Dataset records:
↓↓↓

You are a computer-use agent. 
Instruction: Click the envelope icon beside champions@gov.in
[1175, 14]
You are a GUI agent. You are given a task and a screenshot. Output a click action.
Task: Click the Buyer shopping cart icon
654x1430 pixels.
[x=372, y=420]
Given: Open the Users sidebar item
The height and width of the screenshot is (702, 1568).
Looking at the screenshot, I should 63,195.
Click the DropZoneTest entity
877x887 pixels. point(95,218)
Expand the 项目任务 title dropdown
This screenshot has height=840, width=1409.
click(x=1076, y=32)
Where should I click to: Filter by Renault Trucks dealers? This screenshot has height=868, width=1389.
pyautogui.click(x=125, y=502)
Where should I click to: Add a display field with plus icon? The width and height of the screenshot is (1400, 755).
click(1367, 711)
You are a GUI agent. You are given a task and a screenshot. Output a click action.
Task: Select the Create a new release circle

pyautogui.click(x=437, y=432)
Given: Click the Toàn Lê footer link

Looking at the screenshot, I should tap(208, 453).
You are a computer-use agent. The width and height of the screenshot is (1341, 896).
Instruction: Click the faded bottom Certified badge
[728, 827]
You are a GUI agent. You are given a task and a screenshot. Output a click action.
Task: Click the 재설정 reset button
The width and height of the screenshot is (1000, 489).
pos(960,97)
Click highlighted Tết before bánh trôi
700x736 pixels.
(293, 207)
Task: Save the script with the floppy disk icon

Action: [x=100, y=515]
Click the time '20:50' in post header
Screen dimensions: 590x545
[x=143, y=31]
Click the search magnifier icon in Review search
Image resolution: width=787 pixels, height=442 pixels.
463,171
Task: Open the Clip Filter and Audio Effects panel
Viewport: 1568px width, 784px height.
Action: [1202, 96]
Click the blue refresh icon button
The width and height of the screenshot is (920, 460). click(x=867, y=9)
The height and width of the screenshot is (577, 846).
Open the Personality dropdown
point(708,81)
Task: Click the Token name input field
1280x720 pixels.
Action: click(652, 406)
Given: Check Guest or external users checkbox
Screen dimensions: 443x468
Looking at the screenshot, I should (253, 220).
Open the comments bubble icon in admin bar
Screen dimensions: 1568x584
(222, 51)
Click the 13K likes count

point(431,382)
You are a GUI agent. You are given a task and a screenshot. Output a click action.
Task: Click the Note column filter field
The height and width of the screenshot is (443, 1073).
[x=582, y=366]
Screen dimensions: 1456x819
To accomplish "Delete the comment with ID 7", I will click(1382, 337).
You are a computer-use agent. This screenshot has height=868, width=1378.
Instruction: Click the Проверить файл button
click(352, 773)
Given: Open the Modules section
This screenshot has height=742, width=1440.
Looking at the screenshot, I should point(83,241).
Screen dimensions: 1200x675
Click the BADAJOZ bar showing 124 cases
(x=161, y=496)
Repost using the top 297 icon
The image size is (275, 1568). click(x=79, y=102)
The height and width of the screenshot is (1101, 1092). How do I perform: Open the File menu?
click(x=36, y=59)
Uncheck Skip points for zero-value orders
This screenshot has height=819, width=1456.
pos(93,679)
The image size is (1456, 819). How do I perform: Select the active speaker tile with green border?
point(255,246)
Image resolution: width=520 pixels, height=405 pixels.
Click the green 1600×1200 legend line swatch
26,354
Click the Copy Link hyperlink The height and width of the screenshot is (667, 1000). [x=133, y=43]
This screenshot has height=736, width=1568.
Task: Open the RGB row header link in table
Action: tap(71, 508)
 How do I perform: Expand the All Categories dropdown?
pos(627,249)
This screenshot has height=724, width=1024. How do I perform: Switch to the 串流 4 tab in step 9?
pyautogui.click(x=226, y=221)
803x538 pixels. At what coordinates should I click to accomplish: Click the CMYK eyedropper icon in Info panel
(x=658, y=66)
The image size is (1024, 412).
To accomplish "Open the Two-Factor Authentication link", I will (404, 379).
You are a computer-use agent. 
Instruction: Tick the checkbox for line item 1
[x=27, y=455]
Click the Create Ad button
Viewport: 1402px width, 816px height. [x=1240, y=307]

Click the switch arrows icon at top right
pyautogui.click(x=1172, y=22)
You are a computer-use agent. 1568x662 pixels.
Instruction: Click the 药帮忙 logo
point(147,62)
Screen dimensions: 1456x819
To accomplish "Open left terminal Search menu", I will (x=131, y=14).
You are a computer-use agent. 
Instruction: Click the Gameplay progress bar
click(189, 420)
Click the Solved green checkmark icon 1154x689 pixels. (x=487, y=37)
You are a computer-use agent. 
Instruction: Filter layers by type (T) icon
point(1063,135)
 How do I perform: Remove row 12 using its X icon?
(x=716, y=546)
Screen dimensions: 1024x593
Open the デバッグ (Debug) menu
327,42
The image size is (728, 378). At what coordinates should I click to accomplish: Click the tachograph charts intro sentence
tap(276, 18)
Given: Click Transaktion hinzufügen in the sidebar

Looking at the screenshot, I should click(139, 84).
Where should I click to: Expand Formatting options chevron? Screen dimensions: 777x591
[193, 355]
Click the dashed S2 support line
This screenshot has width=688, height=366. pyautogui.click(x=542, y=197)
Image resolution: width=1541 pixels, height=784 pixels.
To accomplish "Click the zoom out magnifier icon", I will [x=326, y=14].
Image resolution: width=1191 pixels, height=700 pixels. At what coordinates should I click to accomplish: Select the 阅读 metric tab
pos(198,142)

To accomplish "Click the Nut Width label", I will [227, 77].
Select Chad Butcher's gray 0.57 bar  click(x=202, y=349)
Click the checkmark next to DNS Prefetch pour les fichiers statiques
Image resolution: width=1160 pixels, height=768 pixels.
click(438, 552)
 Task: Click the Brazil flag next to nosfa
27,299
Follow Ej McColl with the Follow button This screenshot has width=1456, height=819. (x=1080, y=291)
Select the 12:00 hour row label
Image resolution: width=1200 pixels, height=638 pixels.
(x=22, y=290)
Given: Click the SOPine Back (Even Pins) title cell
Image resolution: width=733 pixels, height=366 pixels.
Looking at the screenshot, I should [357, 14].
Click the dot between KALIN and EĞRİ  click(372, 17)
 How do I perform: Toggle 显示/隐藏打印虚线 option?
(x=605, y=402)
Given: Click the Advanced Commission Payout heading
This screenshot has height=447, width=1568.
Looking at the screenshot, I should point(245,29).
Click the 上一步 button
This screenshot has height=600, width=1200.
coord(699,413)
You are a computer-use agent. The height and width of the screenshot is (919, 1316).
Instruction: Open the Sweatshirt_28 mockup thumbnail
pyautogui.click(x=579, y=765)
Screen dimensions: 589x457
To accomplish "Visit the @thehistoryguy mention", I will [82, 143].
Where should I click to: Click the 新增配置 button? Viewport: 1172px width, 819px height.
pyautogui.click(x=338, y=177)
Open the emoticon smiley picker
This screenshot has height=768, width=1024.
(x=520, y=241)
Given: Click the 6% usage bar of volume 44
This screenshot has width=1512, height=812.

↑↑↑

Directions:
Copy out all of the data above line for line, with no changes.

Solution to this task:
You are a computer-use agent. 
Instruction: Click the envelope icon beside champions@gov.in
[1175, 14]
You are a GUI agent. You are given a task and a screenshot. Output a click action.
Task: Click the Buyer shopping cart icon
654x1430 pixels.
[x=372, y=420]
Given: Open the Users sidebar item
The height and width of the screenshot is (702, 1568).
Looking at the screenshot, I should 63,195.
Click the DropZoneTest entity
877x887 pixels. point(95,218)
Expand the 项目任务 title dropdown
This screenshot has height=840, width=1409.
click(x=1076, y=32)
Where should I click to: Filter by Renault Trucks dealers? This screenshot has height=868, width=1389.
pyautogui.click(x=125, y=502)
Where should I click to: Add a display field with plus icon? The width and height of the screenshot is (1400, 755).
click(1367, 711)
You are a GUI agent. You are given a task and a screenshot. Output a click action.
Task: Select the Create a new release circle

pyautogui.click(x=437, y=432)
Given: Click the Toàn Lê footer link

Looking at the screenshot, I should tap(208, 453).
You are a computer-use agent. The width and height of the screenshot is (1341, 896).
Instruction: Click the faded bottom Certified badge
[728, 827]
You are a GUI agent. You are given a task and a screenshot. Output a click action.
Task: Click the 재설정 reset button
The width and height of the screenshot is (1000, 489).
pos(960,97)
Click highlighted Tết before bánh trôi
700x736 pixels.
(293, 207)
Task: Save the script with the floppy disk icon

Action: [x=100, y=515]
Click the time '20:50' in post header
Screen dimensions: 590x545
[x=143, y=31]
Click the search magnifier icon in Review search
Image resolution: width=787 pixels, height=442 pixels.
463,171
Task: Open the Clip Filter and Audio Effects panel
Viewport: 1568px width, 784px height.
Action: [1202, 96]
Click the blue refresh icon button
The width and height of the screenshot is (920, 460). click(x=867, y=9)
The height and width of the screenshot is (577, 846).
Open the Personality dropdown
point(708,81)
Task: Click the Token name input field
1280x720 pixels.
Action: click(652, 406)
Given: Check Guest or external users checkbox
Screen dimensions: 443x468
Looking at the screenshot, I should (253, 220).
Open the comments bubble icon in admin bar
Screen dimensions: 1568x584
(222, 51)
Click the 13K likes count

point(431,382)
You are a GUI agent. You are given a task and a screenshot. Output a click action.
Task: Click the Note column filter field
The height and width of the screenshot is (443, 1073).
[x=582, y=366]
Screen dimensions: 1456x819
To accomplish "Delete the comment with ID 7", I will click(1382, 337).
You are a computer-use agent. This screenshot has height=868, width=1378.
Instruction: Click the Проверить файл button
click(352, 773)
Given: Open the Modules section
This screenshot has height=742, width=1440.
Looking at the screenshot, I should point(83,241).
Screen dimensions: 1200x675
Click the BADAJOZ bar showing 124 cases
(x=161, y=496)
Repost using the top 297 icon
The image size is (275, 1568). click(x=79, y=102)
The height and width of the screenshot is (1101, 1092). How do I perform: Open the File menu?
click(x=36, y=59)
Uncheck Skip points for zero-value orders
This screenshot has height=819, width=1456.
pos(93,679)
The image size is (1456, 819). How do I perform: Select the active speaker tile with green border?
point(255,246)
Image resolution: width=520 pixels, height=405 pixels.
Click the green 1600×1200 legend line swatch
26,354
Click the Copy Link hyperlink The height and width of the screenshot is (667, 1000). [x=133, y=43]
This screenshot has height=736, width=1568.
Task: Open the RGB row header link in table
Action: tap(71, 508)
 How do I perform: Expand the All Categories dropdown?
pos(627,249)
This screenshot has height=724, width=1024. How do I perform: Switch to the 串流 4 tab in step 9?
pyautogui.click(x=226, y=221)
803x538 pixels. At what coordinates should I click to accomplish: Click the CMYK eyedropper icon in Info panel
(x=658, y=66)
The image size is (1024, 412).
To accomplish "Open the Two-Factor Authentication link", I will (404, 379).
You are a computer-use agent. 
Instruction: Tick the checkbox for line item 1
[x=27, y=455]
Click the Create Ad button
Viewport: 1402px width, 816px height. [x=1240, y=307]

Click the switch arrows icon at top right
pyautogui.click(x=1172, y=22)
You are a computer-use agent. 1568x662 pixels.
Instruction: Click the 药帮忙 logo
point(147,62)
Screen dimensions: 1456x819
To accomplish "Open left terminal Search menu", I will (x=131, y=14).
You are a computer-use agent. 
Instruction: Click the Gameplay progress bar
click(189, 420)
Click the Solved green checkmark icon 1154x689 pixels. (x=487, y=37)
You are a computer-use agent. 
Instruction: Filter layers by type (T) icon
point(1063,135)
 How do I perform: Remove row 12 using its X icon?
(x=716, y=546)
Screen dimensions: 1024x593
Open the デバッグ (Debug) menu
327,42
The image size is (728, 378). At what coordinates should I click to accomplish: Click the tachograph charts intro sentence
tap(276, 18)
Given: Click Transaktion hinzufügen in the sidebar

Looking at the screenshot, I should click(139, 84).
Where should I click to: Expand Formatting options chevron? Screen dimensions: 777x591
[193, 355]
Click the dashed S2 support line
This screenshot has width=688, height=366. pyautogui.click(x=542, y=197)
Image resolution: width=1541 pixels, height=784 pixels.
To accomplish "Click the zoom out magnifier icon", I will [x=326, y=14].
Image resolution: width=1191 pixels, height=700 pixels. At what coordinates should I click to accomplish: Select the 阅读 metric tab
pos(198,142)

To accomplish "Click the Nut Width label", I will [227, 77].
Select Chad Butcher's gray 0.57 bar  click(x=202, y=349)
Click the checkmark next to DNS Prefetch pour les fichiers statiques
Image resolution: width=1160 pixels, height=768 pixels.
click(438, 552)
 Task: Click the Brazil flag next to nosfa
27,299
Follow Ej McColl with the Follow button This screenshot has width=1456, height=819. (x=1080, y=291)
Select the 12:00 hour row label
Image resolution: width=1200 pixels, height=638 pixels.
(x=22, y=290)
Given: Click the SOPine Back (Even Pins) title cell
Image resolution: width=733 pixels, height=366 pixels.
Looking at the screenshot, I should [357, 14].
Click the dot between KALIN and EĞRİ  click(372, 17)
 How do I perform: Toggle 显示/隐藏打印虚线 option?
(x=605, y=402)
Given: Click the Advanced Commission Payout heading
This screenshot has height=447, width=1568.
Looking at the screenshot, I should point(245,29).
Click the 上一步 button
This screenshot has height=600, width=1200.
coord(699,413)
You are a computer-use agent. The height and width of the screenshot is (919, 1316).
Instruction: Open the Sweatshirt_28 mockup thumbnail
pyautogui.click(x=579, y=765)
Screen dimensions: 589x457
To accomplish "Visit the @thehistoryguy mention", I will [82, 143].
Where should I click to: Click the 新增配置 button? Viewport: 1172px width, 819px height.
pyautogui.click(x=338, y=177)
Open the emoticon smiley picker
This screenshot has height=768, width=1024.
(x=520, y=241)
Given: Click the 6% usage bar of volume 44
This screenshot has width=1512, height=812.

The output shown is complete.